**** Information shown ****
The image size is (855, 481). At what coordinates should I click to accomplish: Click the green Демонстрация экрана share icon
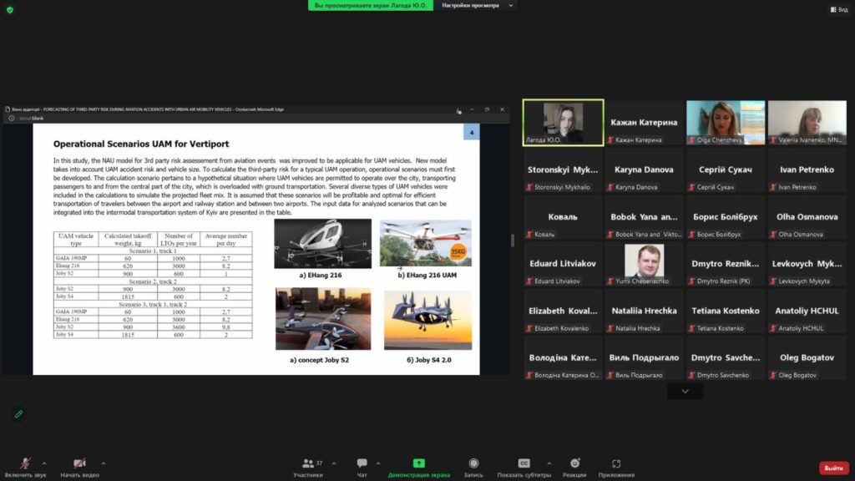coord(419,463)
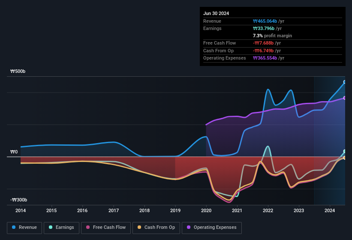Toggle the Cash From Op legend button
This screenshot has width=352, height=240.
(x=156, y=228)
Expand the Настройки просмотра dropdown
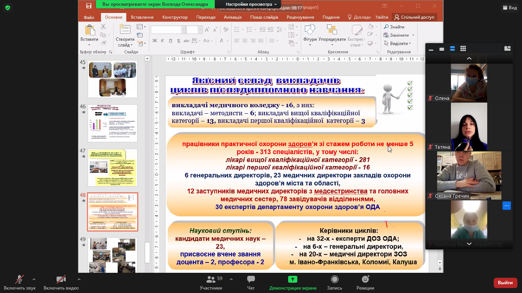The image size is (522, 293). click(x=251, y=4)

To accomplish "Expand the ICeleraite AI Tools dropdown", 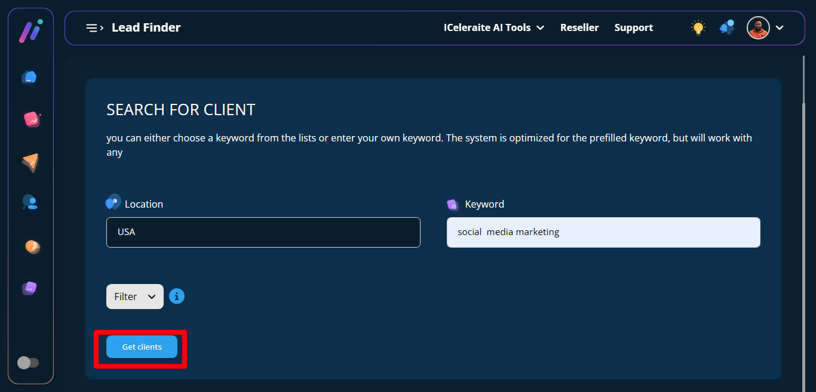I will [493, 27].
****
**** Information shown ****
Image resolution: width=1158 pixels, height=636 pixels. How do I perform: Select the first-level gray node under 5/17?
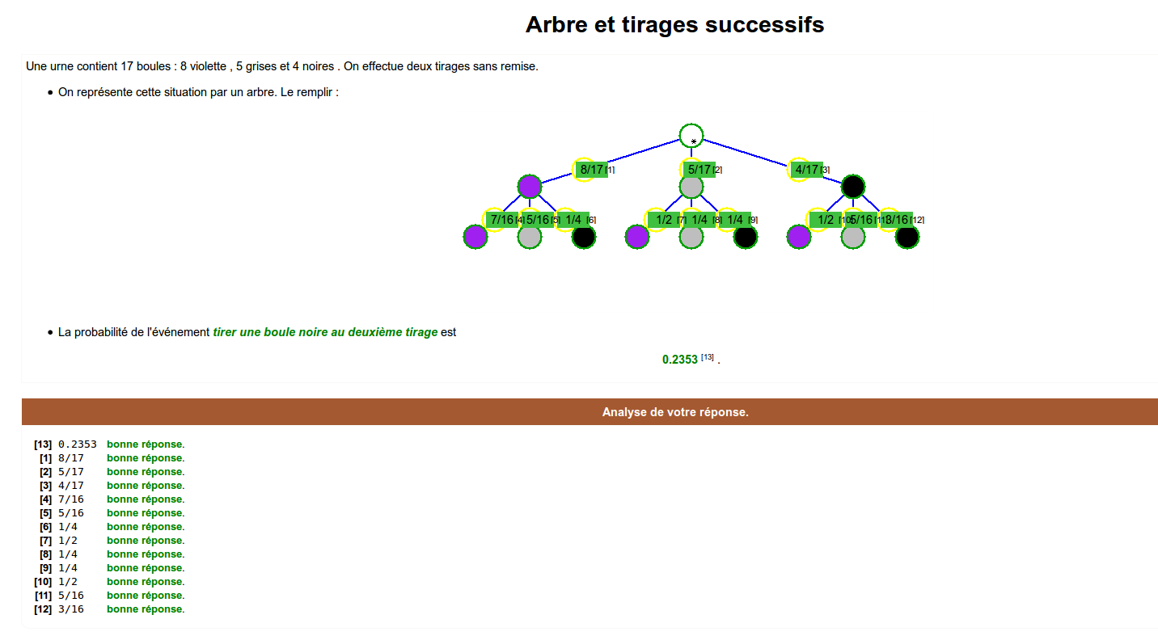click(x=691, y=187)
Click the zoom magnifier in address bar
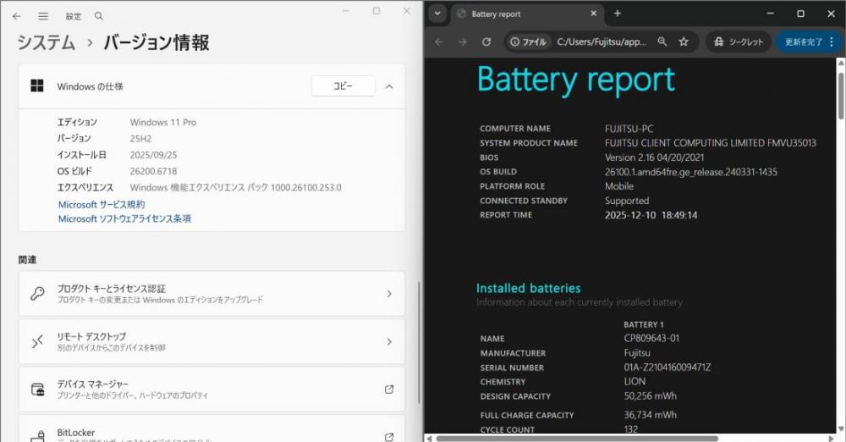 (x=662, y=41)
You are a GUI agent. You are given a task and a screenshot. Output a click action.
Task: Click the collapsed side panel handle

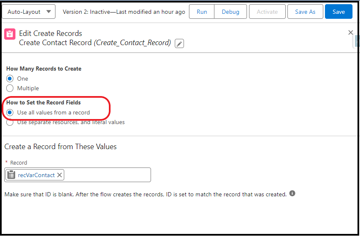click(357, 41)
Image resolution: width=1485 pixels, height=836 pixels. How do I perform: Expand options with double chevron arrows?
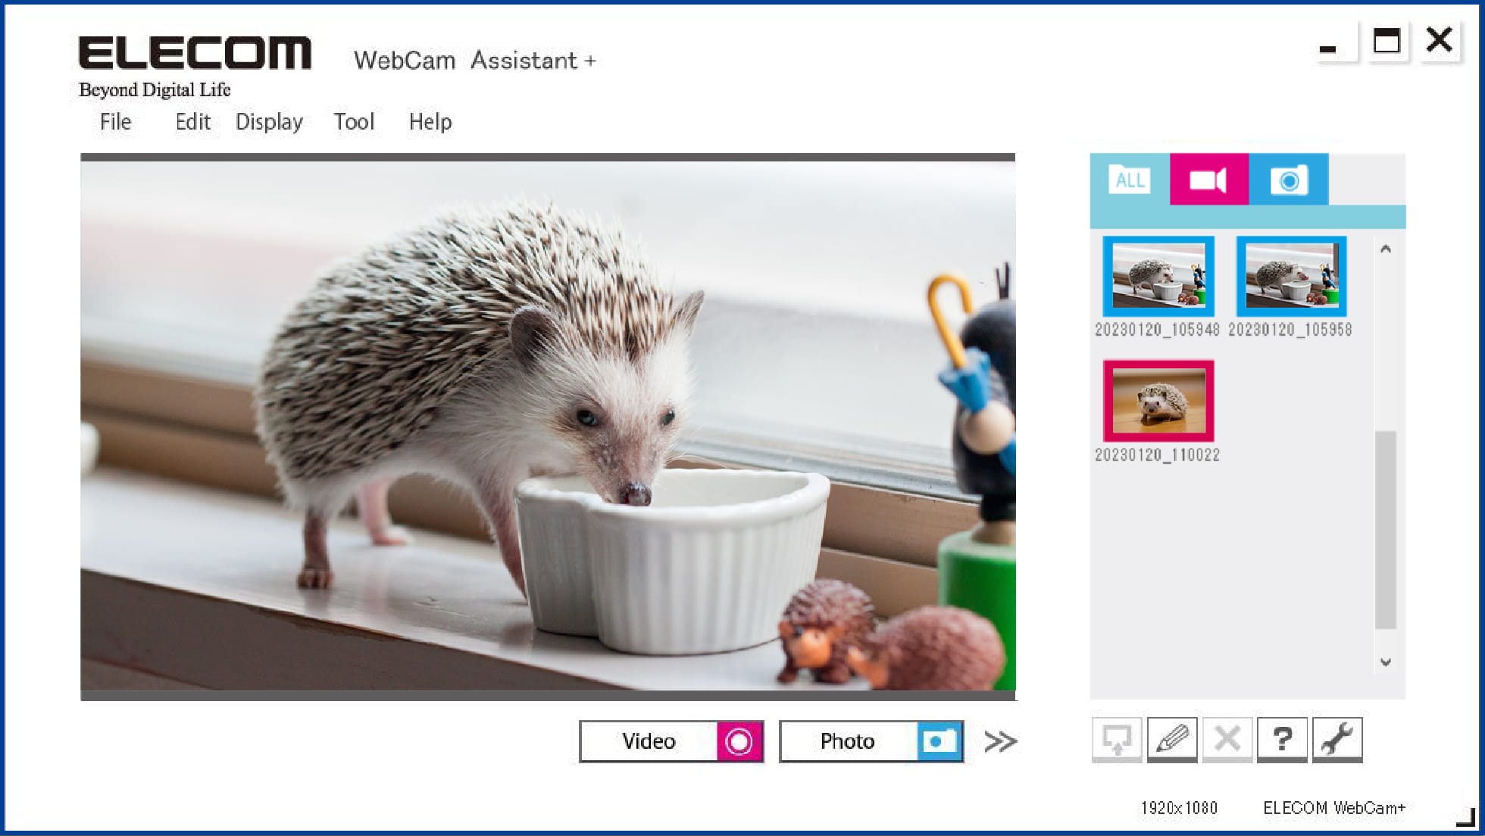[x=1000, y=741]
****
**** Information shown ****
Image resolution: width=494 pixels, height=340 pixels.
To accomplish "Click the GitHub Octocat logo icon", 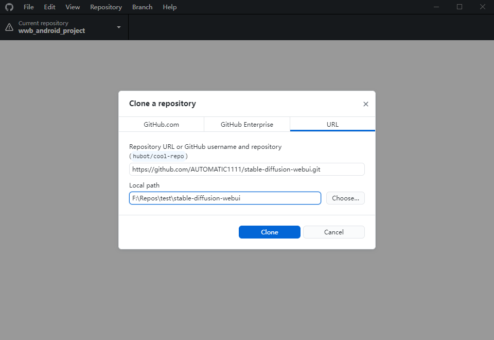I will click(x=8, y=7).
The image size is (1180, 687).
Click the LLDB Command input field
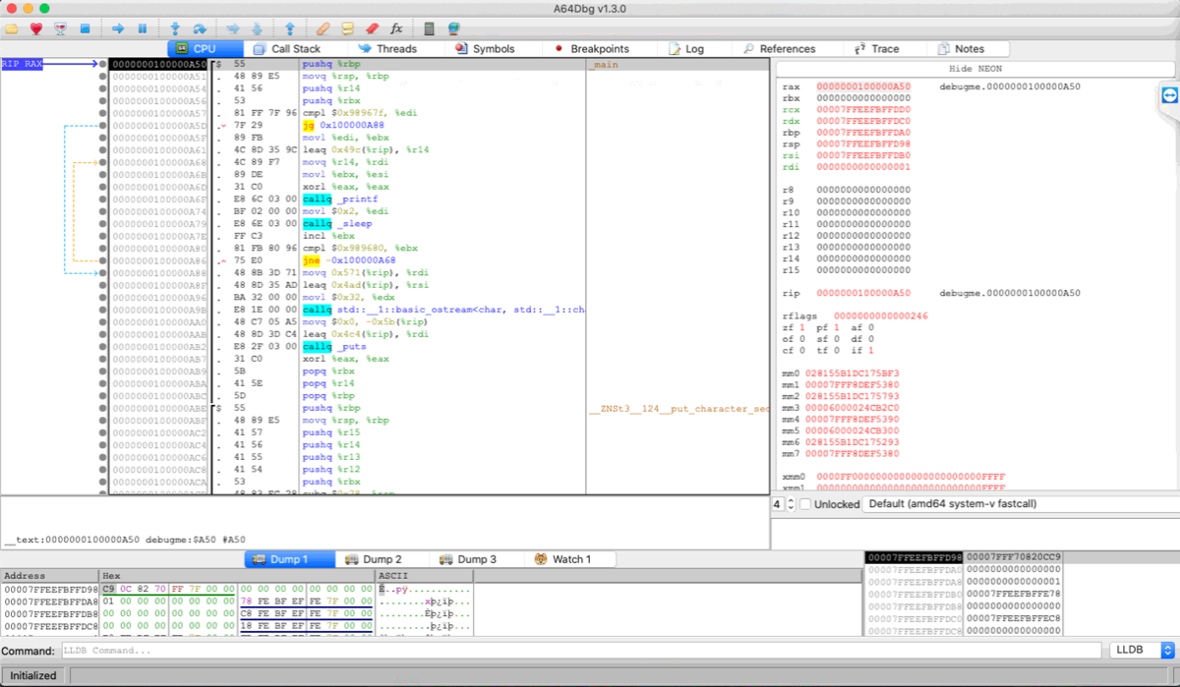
****
What is needed →
Output exactly one stretch of the listing: from the line containing "The image size is (1180, 687)." through the line containing "Click the LLDB Command input field", both end lines included.

Response to this exercise →
The image size is (1180, 687).
Click the LLDB Command input field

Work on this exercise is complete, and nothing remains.